Ich stieg in mein Zimmer hinauf und blickte lange in die Nacht, wo der Fluß hinter dem Walde lag. Ich sah ihn nicht, ich sah nur die tiefe Masse der Bäume im Dunkel. Die Nacht war lau und dunstig, Grillen zirpten eintönig in der Ebene. Dann erhob sich ein sanfter Wind, der mich liebkoste wie mich ihre dunklen Hände liebkost hatten.

Da brach ich in Tränen aus und streckte die Arme gegen die Nacht des Flusses dort drüben. Ich raunte ihr zärtlich unter Schluchzen: »– Liebe Elise, warum bist du von hier gegangen, ohne mir deine Liebe zu schenken?« Die Züge des Grauens waren verwischt, sie schien mir im Tode noch schöner – Und so fühlte ich zum erstenmal aufrichtigen Herzens die Liebe. –

Am folgenden Morgen läuteten die Glocken. Die Frau des Gärtners sagte mir, daß man am Ufer ein Dorfmädchen gefunden habe. Sie sah mir nicht ins Gesicht, anscheinend verlegen, und auch der Mann blickte zum Fenster hinaus. Ich begriff, daß sie der Fehltritt des ›Alten‹ beschwerte. Alles beiseite, war dieses Kind von meinem Blut und es hatte das gleiche Leben in den Adern getragen.

Ich hätte diese fremden Stimmen nicht länger ertragen. Ich rettete mich in den Wald. Und die Glocken waren verstummt. Doch ich wußte, daß sie dort irgendwo in einem der weiß leuchtenden Häuser ausgestreckt vor den Kerzen lag. Ich wand mich im Moose, ich schlug mit den Fäusten auf den Boden. Ich wünschte, die Augen für immer geschlossen im Bette neben ihr zu liegen.

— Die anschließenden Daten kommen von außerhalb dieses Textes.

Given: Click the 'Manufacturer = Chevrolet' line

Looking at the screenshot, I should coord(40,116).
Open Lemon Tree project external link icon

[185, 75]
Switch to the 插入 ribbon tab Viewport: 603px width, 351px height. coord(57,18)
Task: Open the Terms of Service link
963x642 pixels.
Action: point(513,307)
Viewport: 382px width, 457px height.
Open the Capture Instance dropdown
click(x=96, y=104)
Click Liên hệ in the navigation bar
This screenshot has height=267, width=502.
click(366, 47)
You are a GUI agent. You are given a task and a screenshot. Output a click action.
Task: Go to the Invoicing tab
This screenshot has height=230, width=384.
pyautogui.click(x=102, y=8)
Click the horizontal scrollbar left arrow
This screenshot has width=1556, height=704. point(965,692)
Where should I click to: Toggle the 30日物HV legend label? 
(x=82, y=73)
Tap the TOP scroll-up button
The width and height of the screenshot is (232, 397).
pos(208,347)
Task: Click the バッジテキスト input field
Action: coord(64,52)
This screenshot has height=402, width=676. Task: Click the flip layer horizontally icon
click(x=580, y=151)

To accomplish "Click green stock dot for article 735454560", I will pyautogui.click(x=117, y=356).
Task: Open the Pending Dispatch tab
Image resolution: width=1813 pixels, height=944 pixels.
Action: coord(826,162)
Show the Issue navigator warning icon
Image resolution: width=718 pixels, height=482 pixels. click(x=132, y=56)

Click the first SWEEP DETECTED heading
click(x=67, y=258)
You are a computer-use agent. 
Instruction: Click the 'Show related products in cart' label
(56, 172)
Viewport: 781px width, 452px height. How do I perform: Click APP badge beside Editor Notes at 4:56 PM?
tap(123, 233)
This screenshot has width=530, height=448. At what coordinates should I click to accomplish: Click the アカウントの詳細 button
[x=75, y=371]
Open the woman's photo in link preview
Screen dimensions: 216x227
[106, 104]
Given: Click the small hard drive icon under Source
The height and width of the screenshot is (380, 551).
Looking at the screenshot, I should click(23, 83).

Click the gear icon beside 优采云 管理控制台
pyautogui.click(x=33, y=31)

Dieser Wahnsinn untergrub meine Gesundheit. Ich aß nicht mehr und fand keinen Schlaf. Ich irrte den Tag über wie ein bleicher Schatten am Ufer. Mein Vater holte mich zurück und erst in der Stadt begann ich Elise zu vergessen. Jetzt dachte ich niemals mehr an die große Dina. – Ungestüme, liebende Seele, welch ungestillter Ruhedrang trieb dich in den Fluß? Suchtest du in seinen Wellen das Leben zu vergessen und Heilung für den armen geschlagenen Leib, der nur nach Liebe verlangte? Hat sich ein Bild in deine Gedanken geschlichen, das Bild des schwachen, ungelehrten Knaben, der deine junge Begier so schlecht erwiderte, – als du sie ins Wasser schlafen schicktest –? Niemals hat mir ein Mensch gesagt, warum sich Elise ertränkt hat.

Vielleicht, daß der starke Sommersaft ihr wildes Blut aufwühlte; und Troll nicht zurückgekehrt war!